How strong is the linkage between your activities and the business’ strategy?
Only one-third of learning professionals responding to our survey on strategy and implementation said the linkage is strong. That means people aren’t always working on the right things. This happens for a number of reasons, but there are several ways to address the issue. Here are five best practices you can use for executing strategy:
1. Align with the business and enlist catalysts to drive change.
Nick Howe, vice president of Hitachi Data Systems Academy, said his organization has found that there are two key actions to overcome barriers in implementing strategy. “The first is alignment up and down the organization. Overcommunicate to make sure everyone understands what you are trying to do and, more importantly, why you are going to do it.
“Secondly, use catalysts to drive change — find or seed the organization with key individuals who are committed to drive the change. We’ve found most people want to or at least are happy to change. They just need the right environment.”
2. Communicate a bold strategy and ensure significant “wins.”

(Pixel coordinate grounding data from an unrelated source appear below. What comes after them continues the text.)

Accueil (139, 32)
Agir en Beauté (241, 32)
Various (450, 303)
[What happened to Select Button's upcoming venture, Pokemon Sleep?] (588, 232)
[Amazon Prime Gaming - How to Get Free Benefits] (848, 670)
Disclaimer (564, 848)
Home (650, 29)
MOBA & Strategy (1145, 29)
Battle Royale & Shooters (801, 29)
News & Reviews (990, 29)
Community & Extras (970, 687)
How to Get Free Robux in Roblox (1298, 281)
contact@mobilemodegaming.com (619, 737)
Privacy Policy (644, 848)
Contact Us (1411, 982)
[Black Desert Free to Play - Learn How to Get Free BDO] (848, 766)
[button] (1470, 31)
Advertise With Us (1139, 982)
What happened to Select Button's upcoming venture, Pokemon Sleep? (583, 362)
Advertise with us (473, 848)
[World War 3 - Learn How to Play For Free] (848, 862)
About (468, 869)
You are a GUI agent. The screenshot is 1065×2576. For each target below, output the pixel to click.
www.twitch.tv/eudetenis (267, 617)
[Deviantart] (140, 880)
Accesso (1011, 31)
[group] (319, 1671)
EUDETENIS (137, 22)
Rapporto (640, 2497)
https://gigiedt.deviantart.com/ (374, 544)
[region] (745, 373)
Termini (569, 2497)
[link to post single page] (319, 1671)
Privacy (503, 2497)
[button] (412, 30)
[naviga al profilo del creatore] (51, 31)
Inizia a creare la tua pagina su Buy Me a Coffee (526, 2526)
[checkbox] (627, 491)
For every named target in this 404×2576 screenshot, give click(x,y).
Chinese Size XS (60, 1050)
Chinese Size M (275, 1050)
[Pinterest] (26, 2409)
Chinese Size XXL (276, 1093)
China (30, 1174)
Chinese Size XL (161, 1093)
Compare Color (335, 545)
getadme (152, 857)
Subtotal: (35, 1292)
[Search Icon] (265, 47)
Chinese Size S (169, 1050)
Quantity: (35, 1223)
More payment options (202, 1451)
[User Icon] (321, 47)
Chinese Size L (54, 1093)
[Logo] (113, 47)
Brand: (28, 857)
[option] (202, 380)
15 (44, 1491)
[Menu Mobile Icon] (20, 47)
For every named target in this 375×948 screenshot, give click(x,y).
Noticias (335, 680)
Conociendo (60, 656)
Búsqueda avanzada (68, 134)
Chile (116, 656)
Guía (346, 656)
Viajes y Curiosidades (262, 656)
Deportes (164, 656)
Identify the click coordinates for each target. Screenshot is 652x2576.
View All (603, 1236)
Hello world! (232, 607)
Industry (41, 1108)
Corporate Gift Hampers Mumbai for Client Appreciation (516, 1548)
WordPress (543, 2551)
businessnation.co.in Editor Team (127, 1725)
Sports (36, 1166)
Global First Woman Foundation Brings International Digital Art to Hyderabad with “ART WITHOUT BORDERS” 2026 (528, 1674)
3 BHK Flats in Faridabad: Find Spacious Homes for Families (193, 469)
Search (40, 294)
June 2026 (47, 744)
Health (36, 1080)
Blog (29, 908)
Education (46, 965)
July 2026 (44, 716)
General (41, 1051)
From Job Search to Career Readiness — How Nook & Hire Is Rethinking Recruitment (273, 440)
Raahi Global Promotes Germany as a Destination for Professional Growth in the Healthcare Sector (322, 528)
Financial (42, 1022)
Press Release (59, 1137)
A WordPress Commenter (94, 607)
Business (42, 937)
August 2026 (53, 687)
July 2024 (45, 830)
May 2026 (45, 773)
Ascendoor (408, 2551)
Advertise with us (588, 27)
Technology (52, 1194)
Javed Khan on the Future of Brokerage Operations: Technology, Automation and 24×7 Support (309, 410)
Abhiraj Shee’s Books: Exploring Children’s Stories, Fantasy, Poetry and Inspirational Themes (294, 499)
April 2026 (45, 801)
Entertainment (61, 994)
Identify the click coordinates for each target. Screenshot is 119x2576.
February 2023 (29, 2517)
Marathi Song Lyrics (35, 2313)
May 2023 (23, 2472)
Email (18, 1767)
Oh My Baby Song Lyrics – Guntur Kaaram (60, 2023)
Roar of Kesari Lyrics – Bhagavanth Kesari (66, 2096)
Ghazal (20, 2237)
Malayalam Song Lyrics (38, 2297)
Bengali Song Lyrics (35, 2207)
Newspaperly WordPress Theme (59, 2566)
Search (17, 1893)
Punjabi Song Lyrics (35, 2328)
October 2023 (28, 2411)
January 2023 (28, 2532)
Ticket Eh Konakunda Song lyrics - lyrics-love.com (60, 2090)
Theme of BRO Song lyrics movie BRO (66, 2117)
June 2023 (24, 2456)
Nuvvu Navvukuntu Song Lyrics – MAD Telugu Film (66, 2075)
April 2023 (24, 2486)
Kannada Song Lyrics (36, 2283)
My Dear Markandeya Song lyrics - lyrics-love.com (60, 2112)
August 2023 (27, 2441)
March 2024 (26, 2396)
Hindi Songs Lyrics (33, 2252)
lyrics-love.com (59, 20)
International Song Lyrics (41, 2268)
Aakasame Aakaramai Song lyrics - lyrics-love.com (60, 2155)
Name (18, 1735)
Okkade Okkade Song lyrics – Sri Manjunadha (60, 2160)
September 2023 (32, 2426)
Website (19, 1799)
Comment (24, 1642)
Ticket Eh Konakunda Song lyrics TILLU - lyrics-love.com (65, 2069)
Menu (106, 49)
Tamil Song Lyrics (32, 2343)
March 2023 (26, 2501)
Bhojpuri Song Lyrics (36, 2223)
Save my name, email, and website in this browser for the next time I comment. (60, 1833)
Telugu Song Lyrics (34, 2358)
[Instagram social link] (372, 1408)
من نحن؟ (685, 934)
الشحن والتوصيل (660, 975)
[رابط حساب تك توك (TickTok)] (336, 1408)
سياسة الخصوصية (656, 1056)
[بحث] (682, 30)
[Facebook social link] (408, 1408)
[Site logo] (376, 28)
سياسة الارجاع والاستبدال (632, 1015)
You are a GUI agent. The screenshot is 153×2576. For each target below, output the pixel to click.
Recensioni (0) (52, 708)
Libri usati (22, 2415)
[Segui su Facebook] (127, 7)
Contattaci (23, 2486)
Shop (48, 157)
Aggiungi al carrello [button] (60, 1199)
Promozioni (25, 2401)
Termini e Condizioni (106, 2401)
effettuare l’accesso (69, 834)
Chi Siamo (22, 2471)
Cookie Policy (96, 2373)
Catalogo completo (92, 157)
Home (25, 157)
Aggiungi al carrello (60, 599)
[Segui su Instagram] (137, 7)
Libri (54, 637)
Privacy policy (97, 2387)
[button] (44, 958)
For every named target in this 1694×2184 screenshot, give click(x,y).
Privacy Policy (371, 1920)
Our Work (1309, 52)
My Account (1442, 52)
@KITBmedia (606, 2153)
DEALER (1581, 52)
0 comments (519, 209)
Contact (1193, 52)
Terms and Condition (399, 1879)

Nancy Lewis, vice president and chief learning officer at ITT, noted that three key levers have an enormous impact in successfully implementing a strategy. “The trick is to orchestrate them concurrently. Make sure that your strategy is bold — the bolder the better. It needs to transport people to an entirely different place. Take care to ensure all stakeholders are very clear and committed to why the strategy will bring real value to them personally, and ensure there are significant, observable and recognized ‘wins’ along the way.”
3. Develop governance to drive alignment of learning with the business.
Learning governance is a key driver in the success of Ingersoll Rand University (IRU). “Our philosophy at IRU is that learning is a business process, not a training process. That is a critical distinction for us,” said Rita Smith, vice president of enterprise learning.
IRU has a Strategy Board made up of senior business executives, including the CEO, who meet regularly to ensure the learning philosophy is carried out. “At the end of the day this is where it all ‘rolls up’ in regards to our overall philosophy,” Smith said.
4. Engage project management and tools for collaboration.
To ensure targets, timelines and budgets are met, Bell Canada uses project management and a core governance model to keep key representatives up-to-date and on track. “Our teams span the country and may include small groups of two to five people, or may scale up to 100-plus employees. For effective remote collaboration, we include multiple tools for managing key projects,” said Leslie Jefford, associate director of enterprise learning.
5. Build a strong, trusting team.
Mary Beth Schroeder at Affinion Group said team members’ attitudes have the potential to impact the effectiveness of the team’s decisions and actions. “When a decision must be made on a controversial topic, when the engagement of all team members is essential for the successful implementation of a project or when the team itself is newly forming or undergoing a significant change, it is important for team members to appropriately communicate and trust their fellow teammates. Trust becomes the lubricant that enables future business transactions to go smoothly and team camaraderie and cooperation to flourish.”
Bonus item: Leverage resources.
Harley-Davidson University (HDU) leverages resources in order to have the greatest impact on implementing strategy. The staff of 35 employees at HDU continually streamlines processes for developing and delivering content. With the help of project management methodologies, they have developed and currently manage 343 online courses delivered in several languages. They also offer more than 470 instructor-led courses. The team further leverages resources by working on innovative approaches for delivering just-in-time training based on ever-changing demands.